▶ Task brief:
Each line of the records containing "screenshot" is to be copied out and returned.

Recorded data:

····················

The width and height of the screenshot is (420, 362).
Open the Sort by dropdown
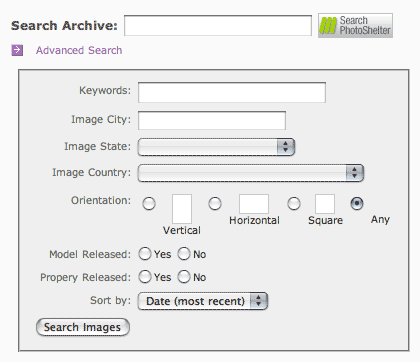click(203, 301)
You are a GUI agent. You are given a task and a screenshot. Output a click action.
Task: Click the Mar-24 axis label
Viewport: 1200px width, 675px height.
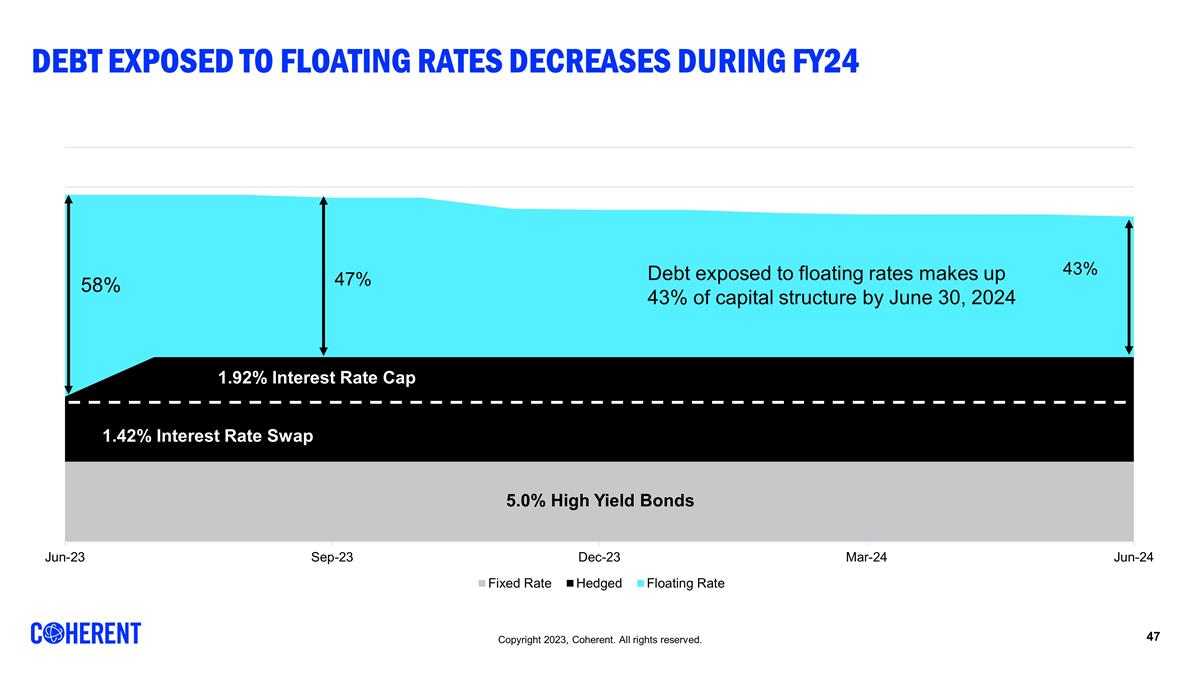tap(866, 557)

····················

▶ Answer to the exercise:
The width and height of the screenshot is (420, 362).
You are a GUI agent. You are given a task and a screenshot. Output a click action.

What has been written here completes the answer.